There also was a computer, and on it Valle is alleged to have made online forays that were as different as they could possibly be from Marina Krim’s loving and tender Live Journal entries. He seems to have become the sickest kind of monster even as he sat with his own family, based on the criminal complaint filed in Manhattan Federal Court on Thursday. His alleged depravity as described in the complaint was matched only by that of a co-conspirator with whom he allegedly plotted to cook and eat various women.
According to the complaint, Valle told his co-conspirator that his oven is “big enough to fit one of these girls if I folded their legs,” but he apparently had something else in mind.
“I was thinking of tying her body into some kind of apparatus … cook her over a low heat, keep her alive as long as possible,” Valle allegedly said in an online chat.
The complaint indicates Valle apparently had a first victim in mind and he apparently showed a photo of her to his co-conspirator during a late night online chat.
“I love that she is asleep right now not having the slightest clue of what we have planned,” Valle said, according to the complaint. “And she does look tasty, doesn’t she?”
“You know, if we don’t waste any of her, there is nearly 75 pounds of food there,” the co-conspirator allegedly replies.
Valle also allegedly plotted to kidnap another woman and deliver her to a second co-conspirator for $5,000.
“I would rather not get involved in the rape. She is all yours and I don’t want to be tempted the next time I abduct a girl,” Valle told the second co-conspirator, according to the complaint.
Valle is further charged with using a federal database to collect information on a third prospective victim. He is alleged in the complaint to have created files on “at least 100 women,” some likely from his hours on cyber-dating sites, where he was not described as married, merely “in a relationship.”
He reportedly said, in a first entry reported by the news website DNA IFO, that he likes Italian, Mexican, Chinese, and Japanese food, but “I’ll trying anything and I’m not picky at all.” He also said that “Green Eggs and Ham” by Dr. Seuss was his favorite book.

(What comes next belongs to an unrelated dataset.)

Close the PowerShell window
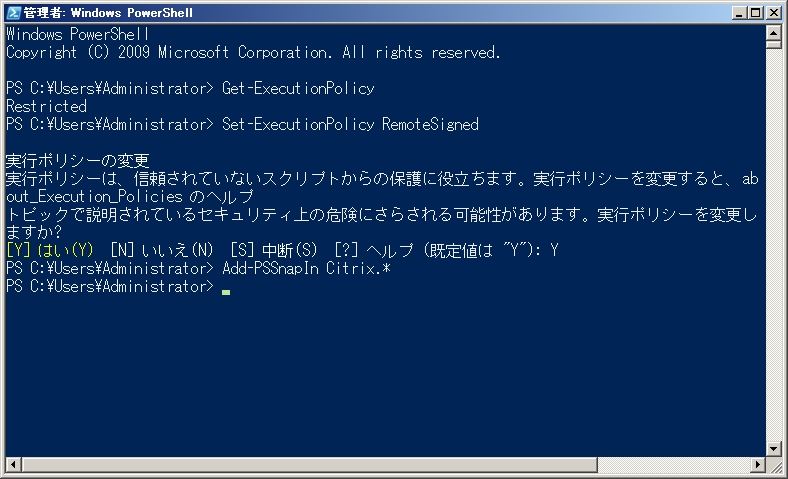 coord(773,12)
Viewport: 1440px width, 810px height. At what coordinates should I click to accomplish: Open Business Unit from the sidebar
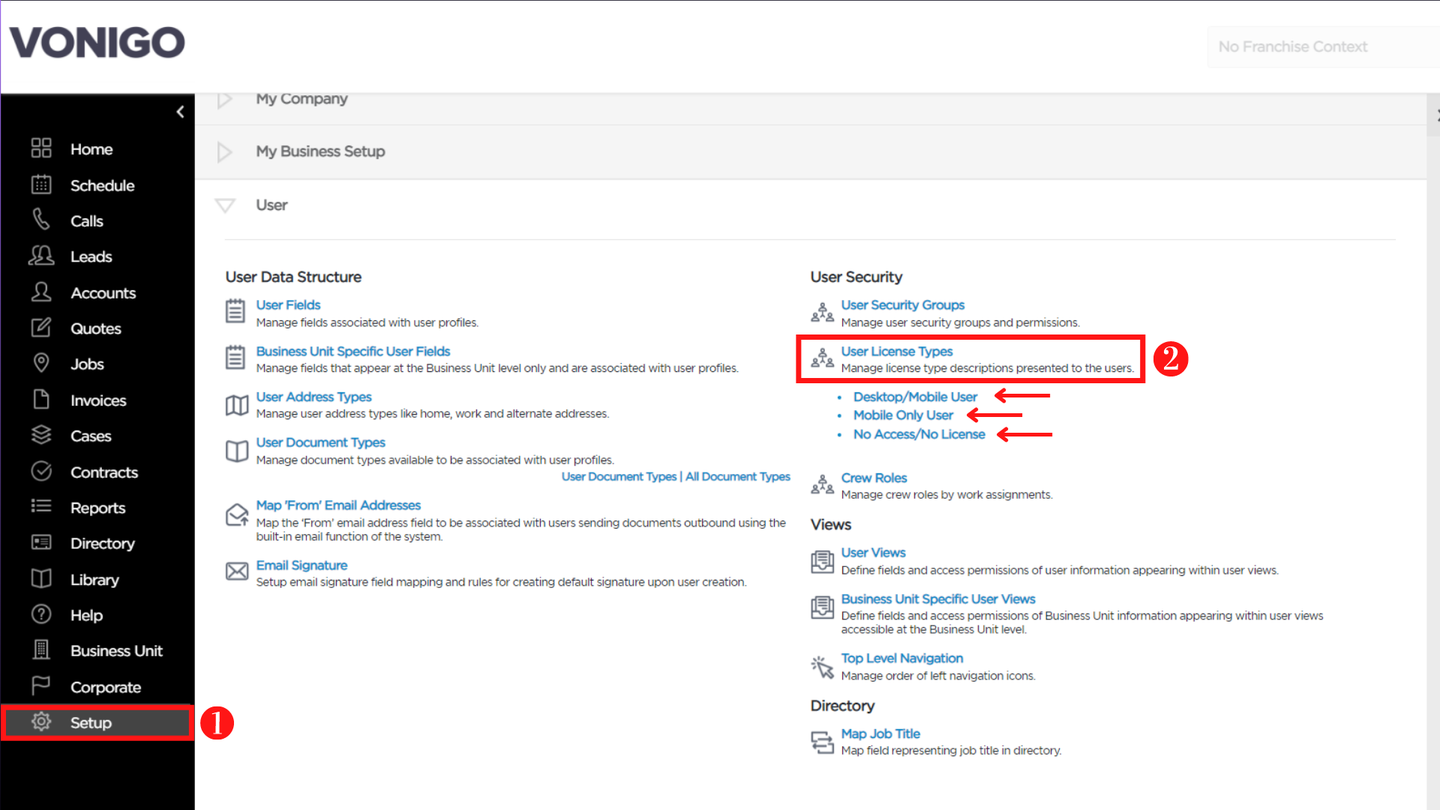(116, 651)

“It’s about a guy named Sam who makes this new breakfast and tries to get his neighbor to try it,” Valle reportedly says in his post. “After many failed attempts, the neighbor finally eats it and to his surprise he really likes it. The Doctor’s message in his literary work is that it is good to try new things. I try and employ it in my everyday life.”
Word of Valle’s arrest and of the charges against him were met with disbelief by people outside the station house where he was assigned.

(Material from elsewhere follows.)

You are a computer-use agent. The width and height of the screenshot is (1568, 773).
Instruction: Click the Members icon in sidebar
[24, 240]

“Him?” exclaimed Sheldon Garland, the 68-year-old choir director at St. Mary’s Church, directly across W. 126th Street. “He’s a police officer.”
Garland said he often had seen Valle come and go through the station house’s double-glass doors. Garland added with an equanimity that comes with age that there are good and bad in every profession.

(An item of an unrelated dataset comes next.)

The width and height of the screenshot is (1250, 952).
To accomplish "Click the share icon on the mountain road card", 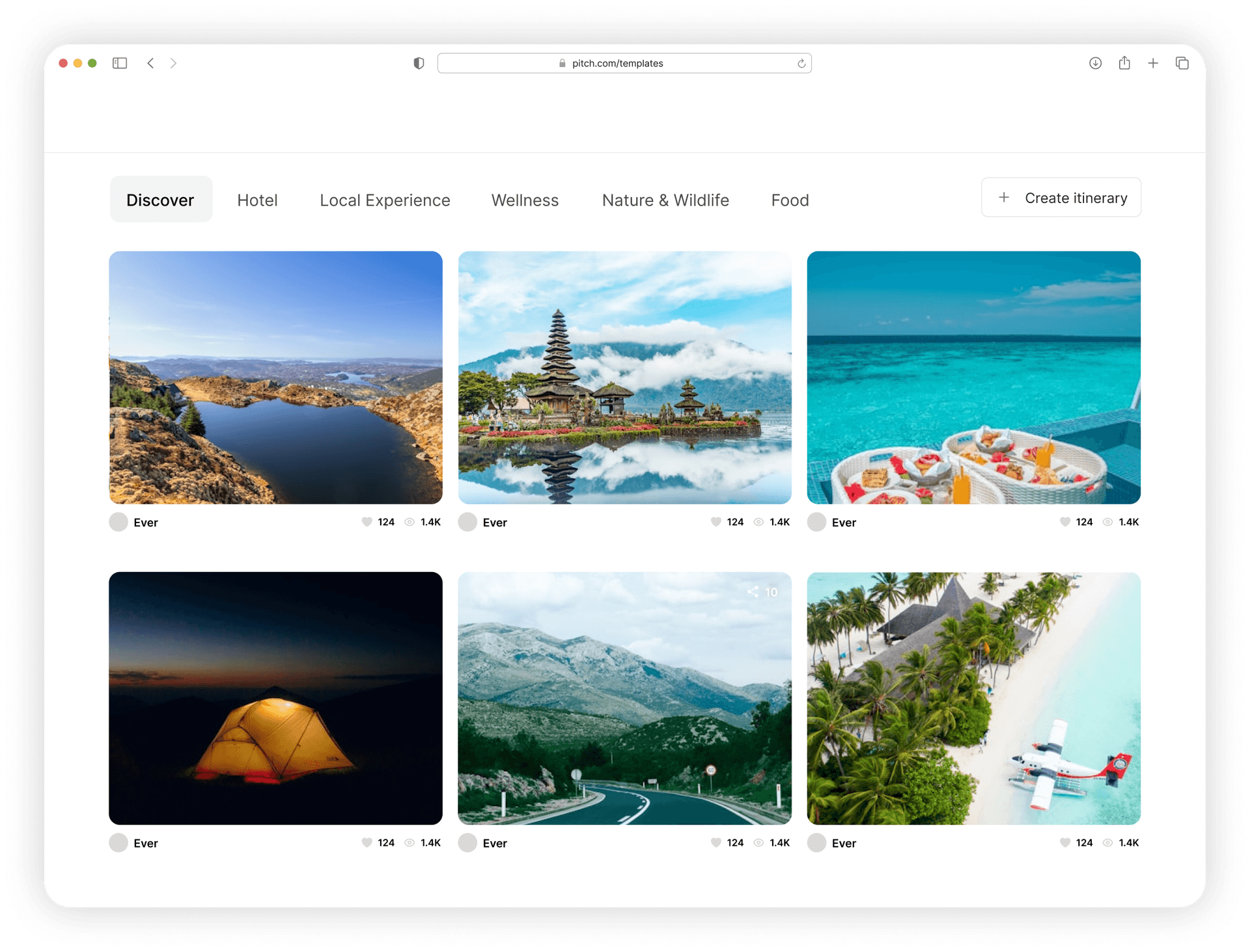I will pyautogui.click(x=753, y=591).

“But, he’s a bad apple, a really messed-up apple,” Garland said.
Indeed, the whole story seemed to be about as bad as could be—until the news broke, just as night fell, about every parent’s absolute worst nightmare becoming bloody reality 51 blocks downtown.
Dozens of cops responded to the scene—the Valle case forgotten as just some sick and bizarre aberration where nobody actually got hurt. The nanny in the kids’ killing was arrested for murder and taken to an East Side hospital, where she was listed in critical but stable condition.
In the account pieced together by detectives, the mother had come home with her 3-year-old to find the apartment dark. She returned to the lobby, and asked the doorman if he had seen the nanny and her other children. He said he had not, and she returned to the apartment.
Then came the moment when she flicked on the light in the bathroom.
And then came the screams in a New York gone mad.